= Corruption in Uruguay =

Corruption in Uruguay is low by regional standards. It has generally outperformed other Latin American countries frequently in corruption-related international indexes.

On Transparency International's 2025 Corruption Perceptions Index, Uruguay scored 73 on a scale from 0 ("highly corrupt") to 100 ("very clean"). When ranked by score, Uruguay ranked 17th among the 182 countries in the Index, where the country ranked first is perceived to have the most honest public sector. For comparison with regional scores, the best score among the countries of the Americas (Note: Argentina, Bahamas, Barbados, Belize, Bolivia, Brazil, Canada, Chile, Colombia, Costa Rica, Cuba, Dominica, Dominican Republic, Ecuador, El Salvador, Grenada, Guatemala, Guyana, Haiti, Honduras, Jamaica, Mexico, Nicaragua, Panama, Paraguay, Peru, Saint Lucia, Saint Vincent and the Grenadines, Suriname, Trinidad and Tobago, United States of America, Uruguay, Venezuela) was Canada's 75, with Uruguay the next-highest score; the average score was 42 and the worst score was 10. For comparison with worldwide scores, the best score was 89 (ranked 1), the average score was 42, and the worst score was 9 (ranked 181, in a two-way tie).

==Reasons for low corruption==

Analysts have cited several factors that contribute to the low corruption level in Uruguay. First of all, it generally enjoys higher income levels than the Latin American average, although when GDP per capita or purchasing power parity is taken into account, it is on par with Chile and Argentina

In addition, Uruguay is a small, homogenous country where 40% of the population resides in the capital Montevideo. Combatting corruption is typically easier in large urban centers rather than in federal or continental democracies. Furthermore, Uruguay has successfully established a vibrant democratic system which has ensured strong institutional frameworks, though some issues with campaign financing make political parties vulnerable to corrupt influences.

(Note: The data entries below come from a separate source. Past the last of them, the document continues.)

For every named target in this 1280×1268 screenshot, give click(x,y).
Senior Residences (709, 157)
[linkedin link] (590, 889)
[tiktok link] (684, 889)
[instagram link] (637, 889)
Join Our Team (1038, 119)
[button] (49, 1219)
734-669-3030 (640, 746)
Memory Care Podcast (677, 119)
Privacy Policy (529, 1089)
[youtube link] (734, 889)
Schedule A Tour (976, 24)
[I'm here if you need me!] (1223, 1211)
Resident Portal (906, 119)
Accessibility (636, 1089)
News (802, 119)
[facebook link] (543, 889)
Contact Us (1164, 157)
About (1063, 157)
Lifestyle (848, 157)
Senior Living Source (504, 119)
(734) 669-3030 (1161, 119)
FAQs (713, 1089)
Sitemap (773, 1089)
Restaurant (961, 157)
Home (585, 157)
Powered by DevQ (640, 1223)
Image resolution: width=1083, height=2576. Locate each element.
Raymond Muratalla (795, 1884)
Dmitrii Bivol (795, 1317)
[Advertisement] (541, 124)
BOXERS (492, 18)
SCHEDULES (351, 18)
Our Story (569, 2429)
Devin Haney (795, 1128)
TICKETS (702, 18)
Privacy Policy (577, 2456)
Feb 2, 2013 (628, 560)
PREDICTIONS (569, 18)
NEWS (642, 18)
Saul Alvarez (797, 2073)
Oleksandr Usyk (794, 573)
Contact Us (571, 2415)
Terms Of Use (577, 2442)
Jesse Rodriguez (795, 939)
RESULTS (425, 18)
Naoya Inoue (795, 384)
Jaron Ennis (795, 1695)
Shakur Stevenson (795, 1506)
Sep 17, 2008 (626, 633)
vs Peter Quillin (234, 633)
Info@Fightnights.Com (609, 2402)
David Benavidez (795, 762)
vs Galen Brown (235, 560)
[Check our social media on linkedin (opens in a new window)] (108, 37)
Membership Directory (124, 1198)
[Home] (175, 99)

Social inclusionary policies such as introducing pensions which reach 87% of the people as well as a lower level of unemployment also have played a significant role in cutting down corruption.

Uruguayan political parties have avoided clientelism, which has assuaged concerns of corruption. Besides, the expenditure in a public project is generally fixed, so the opportunity for discretionary politics is very limited.

==Instances of corruption==
Despite the low corruption prevalent in the country, there have been accusations of corruption against government officials, including ex-president Jose Mujica who was being investigated in a corruption case involving a gas company.

Uruguay's historical record of financial secrecy has also exacerbated the risks of corruption. It is difficult for foreign countries to obtain records of their residents' undisclosed assets in Uruguay. This secrecy has created fertile ground for individuals to evade taxes in their respective countries of residence. For example, Spanish authorities investigated Argentine football superstar Lionel Messi for allegedly avoiding £4.2 million in taxes by taking the opportunity of Uruguayan regulations.

The main anti-corruption body in the country has also faced a lack of resources in its pursuit to tackle corruption.In recent years, the chronic underfunding of the anti-corruption body as well as several high profile scandals rocked Uruguay and damaged its reputation as a country with robust measures against corruption . First of all, the President's former head of security Alejandro Astesiano was arrested and sentenced to four years in prison for allegedly participating in a scheme to allow Russian citizens to obtain Uruguayan citizenship using false data. Well-known Uruguayan drug trafficker Sebastián Marset was also released from prison in UAE after getting a Uruguayan passport while in jail. The matter is still being investigated.

==Legal framework==

Uruguay has been a party to the United Nations Convention against Corruption (UNCAC) since 2007 and the Inter-American Convention against Corruption since 1998. Its anti-corruption bodies and the judiciary are generally deemed to be independent.

The country has an anti-bribery law that prohibits government officials from taking or soliciting bribes. Anyone offering such a bribe will be imprisoned for six years. The law for control and prevention of money laundering stipulates prison sentences of up to ten years for such crimes.

Uruguay obliges political parties to declare their campaign financing and expenditures. Access to freedom of information is also generally upheld. However, there is no limit on how much a party can receive in contributions. Although important state officials submit asset declarations to the anti-corruption bodies, they are not made public. Whistleblower protection is also limited and revolving door practices remain unregulated.